### Request
In the essay about September outings to antique shops and country houses, how many heritage charities has the writer joined?

Ah the sheer joy of September, after the first full week, that is. The youngster have all started, or gone back to school an the university students are making their final preparations for the ‘off’. There is much more time and space everywhere. The old towns, particularly in the tourist spots, have seen their influx of visitors go back to whence they came; the chip papers and rubbish has been collected and dispersed to the dump. Now these little towns can sit back with a sigh and get on with every day living! I love the mellowness, when I can visit my favourite places – auction houses and genuine antique emporiums. always on the lookout for beautiful quality furniture, wooden accessories and anything with a bit of history to it. I love the smell, the feeling of old age in the second hand and antique shops. Nothing beats that old beeswax smell!
At least in the summer months, July and August for example, the weather can usually be relied upon to keep us calm, keep us warm, and most of all, keep us from going batty with mud an wet weather gear keeping everything nicely damp! I love going off for a good poke around a country house – now that I have a little more time to myself, I have taken out membership of three of the major heritage charities and enjoy nothing better than planning a sorti to one or two properties wherever I happen to be in the country. The membership is useful also when I’m travelling around and want to stop off for a nice, relaxed, quality cuppa – the car parks are always free to members and the tea shops are absolutely top notch! This reflects the quality of the furniture inside most of them too – such history and feeling of belonging!

### Provided data
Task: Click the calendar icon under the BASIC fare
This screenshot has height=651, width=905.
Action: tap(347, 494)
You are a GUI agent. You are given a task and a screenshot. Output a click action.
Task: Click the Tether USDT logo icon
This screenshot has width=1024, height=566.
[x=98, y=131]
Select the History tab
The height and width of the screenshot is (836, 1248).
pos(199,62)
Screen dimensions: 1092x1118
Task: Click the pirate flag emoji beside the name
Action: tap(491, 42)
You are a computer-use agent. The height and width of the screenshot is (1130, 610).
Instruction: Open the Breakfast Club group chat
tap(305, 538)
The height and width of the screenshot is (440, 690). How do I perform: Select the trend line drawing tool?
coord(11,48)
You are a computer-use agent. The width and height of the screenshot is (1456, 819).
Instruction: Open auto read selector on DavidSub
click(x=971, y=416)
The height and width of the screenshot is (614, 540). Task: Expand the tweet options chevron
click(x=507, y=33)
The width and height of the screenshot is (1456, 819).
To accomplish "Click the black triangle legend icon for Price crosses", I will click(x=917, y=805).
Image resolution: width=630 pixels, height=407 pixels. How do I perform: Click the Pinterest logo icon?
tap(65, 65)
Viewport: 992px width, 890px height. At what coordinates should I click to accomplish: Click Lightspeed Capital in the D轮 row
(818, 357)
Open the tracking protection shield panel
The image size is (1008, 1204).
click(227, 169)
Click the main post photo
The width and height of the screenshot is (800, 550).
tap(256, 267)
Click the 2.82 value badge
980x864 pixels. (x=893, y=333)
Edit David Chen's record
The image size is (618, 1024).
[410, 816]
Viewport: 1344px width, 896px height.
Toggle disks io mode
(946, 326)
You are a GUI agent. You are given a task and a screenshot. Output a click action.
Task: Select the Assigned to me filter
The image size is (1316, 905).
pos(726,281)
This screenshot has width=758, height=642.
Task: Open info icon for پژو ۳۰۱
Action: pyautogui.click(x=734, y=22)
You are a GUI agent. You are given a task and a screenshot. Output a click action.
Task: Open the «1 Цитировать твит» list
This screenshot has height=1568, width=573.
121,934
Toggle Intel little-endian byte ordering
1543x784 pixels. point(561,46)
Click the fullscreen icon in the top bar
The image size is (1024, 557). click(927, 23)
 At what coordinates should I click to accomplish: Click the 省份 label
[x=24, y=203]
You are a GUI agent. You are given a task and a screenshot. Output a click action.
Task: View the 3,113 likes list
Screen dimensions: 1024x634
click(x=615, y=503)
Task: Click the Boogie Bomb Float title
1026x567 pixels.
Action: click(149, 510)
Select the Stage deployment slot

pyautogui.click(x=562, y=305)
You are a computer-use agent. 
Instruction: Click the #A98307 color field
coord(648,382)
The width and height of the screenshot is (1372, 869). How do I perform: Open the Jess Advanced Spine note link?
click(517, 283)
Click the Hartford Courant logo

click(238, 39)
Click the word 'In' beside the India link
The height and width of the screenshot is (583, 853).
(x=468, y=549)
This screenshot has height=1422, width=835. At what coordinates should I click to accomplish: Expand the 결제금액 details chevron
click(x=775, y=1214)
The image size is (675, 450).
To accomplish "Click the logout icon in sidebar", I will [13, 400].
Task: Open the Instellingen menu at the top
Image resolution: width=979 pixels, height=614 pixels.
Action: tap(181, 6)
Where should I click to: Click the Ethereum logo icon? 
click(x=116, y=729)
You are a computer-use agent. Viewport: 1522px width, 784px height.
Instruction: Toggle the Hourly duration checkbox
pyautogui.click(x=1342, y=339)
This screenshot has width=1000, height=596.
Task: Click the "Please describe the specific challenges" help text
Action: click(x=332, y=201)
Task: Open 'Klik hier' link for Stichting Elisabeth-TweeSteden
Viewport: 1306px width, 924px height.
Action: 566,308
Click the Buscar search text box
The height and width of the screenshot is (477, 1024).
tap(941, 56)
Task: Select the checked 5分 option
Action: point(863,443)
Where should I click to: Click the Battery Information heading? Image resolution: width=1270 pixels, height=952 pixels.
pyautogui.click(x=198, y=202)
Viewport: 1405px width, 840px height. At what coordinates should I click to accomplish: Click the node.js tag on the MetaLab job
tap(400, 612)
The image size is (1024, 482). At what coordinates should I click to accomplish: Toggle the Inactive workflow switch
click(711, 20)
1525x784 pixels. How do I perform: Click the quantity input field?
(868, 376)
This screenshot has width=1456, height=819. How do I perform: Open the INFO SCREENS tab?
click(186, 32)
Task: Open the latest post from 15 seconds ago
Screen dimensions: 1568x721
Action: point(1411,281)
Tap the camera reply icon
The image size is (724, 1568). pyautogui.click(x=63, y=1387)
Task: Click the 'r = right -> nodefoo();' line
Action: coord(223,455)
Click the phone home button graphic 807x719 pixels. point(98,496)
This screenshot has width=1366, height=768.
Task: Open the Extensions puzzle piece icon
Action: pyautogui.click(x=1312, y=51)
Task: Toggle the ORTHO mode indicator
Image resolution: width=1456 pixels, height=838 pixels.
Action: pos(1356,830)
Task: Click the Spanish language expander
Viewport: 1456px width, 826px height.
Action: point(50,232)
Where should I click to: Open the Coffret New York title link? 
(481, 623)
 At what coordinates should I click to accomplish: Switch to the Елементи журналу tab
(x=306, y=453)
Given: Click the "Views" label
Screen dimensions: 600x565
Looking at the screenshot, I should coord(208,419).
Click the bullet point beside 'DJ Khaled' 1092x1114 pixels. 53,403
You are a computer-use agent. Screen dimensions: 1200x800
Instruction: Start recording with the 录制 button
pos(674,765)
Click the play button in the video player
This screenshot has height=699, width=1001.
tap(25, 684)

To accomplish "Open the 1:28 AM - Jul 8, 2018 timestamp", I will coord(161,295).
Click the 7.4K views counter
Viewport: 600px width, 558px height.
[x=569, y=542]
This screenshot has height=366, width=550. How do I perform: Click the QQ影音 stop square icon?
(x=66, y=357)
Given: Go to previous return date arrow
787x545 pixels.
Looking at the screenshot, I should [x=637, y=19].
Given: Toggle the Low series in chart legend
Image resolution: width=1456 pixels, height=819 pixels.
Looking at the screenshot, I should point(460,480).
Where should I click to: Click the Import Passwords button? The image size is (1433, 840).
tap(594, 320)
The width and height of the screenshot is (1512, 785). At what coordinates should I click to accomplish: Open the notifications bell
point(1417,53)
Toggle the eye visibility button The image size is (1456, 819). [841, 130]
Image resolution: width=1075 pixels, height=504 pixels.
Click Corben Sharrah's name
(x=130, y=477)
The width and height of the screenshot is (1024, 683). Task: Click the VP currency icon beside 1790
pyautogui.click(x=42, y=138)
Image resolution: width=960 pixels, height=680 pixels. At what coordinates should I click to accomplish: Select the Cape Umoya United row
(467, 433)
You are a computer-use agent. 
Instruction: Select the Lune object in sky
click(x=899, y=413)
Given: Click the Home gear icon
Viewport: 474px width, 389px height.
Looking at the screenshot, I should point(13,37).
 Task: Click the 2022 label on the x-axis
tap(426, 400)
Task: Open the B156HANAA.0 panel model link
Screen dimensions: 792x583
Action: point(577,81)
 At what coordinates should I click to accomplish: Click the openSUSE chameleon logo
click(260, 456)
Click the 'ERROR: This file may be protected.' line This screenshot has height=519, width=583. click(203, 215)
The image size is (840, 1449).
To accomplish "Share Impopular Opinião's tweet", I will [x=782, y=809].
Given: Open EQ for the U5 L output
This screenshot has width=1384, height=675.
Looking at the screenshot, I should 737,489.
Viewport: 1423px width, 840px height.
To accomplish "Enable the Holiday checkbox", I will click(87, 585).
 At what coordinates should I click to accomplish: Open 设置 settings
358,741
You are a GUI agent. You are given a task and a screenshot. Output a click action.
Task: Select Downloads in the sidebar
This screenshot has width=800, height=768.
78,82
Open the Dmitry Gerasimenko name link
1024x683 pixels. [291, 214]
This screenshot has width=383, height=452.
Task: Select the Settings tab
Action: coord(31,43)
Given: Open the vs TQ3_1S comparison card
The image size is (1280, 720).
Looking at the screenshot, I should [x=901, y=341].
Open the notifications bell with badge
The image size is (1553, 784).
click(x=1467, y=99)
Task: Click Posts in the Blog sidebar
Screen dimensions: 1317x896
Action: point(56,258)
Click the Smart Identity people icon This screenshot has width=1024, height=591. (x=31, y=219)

### The response
Three of the major heritage charities.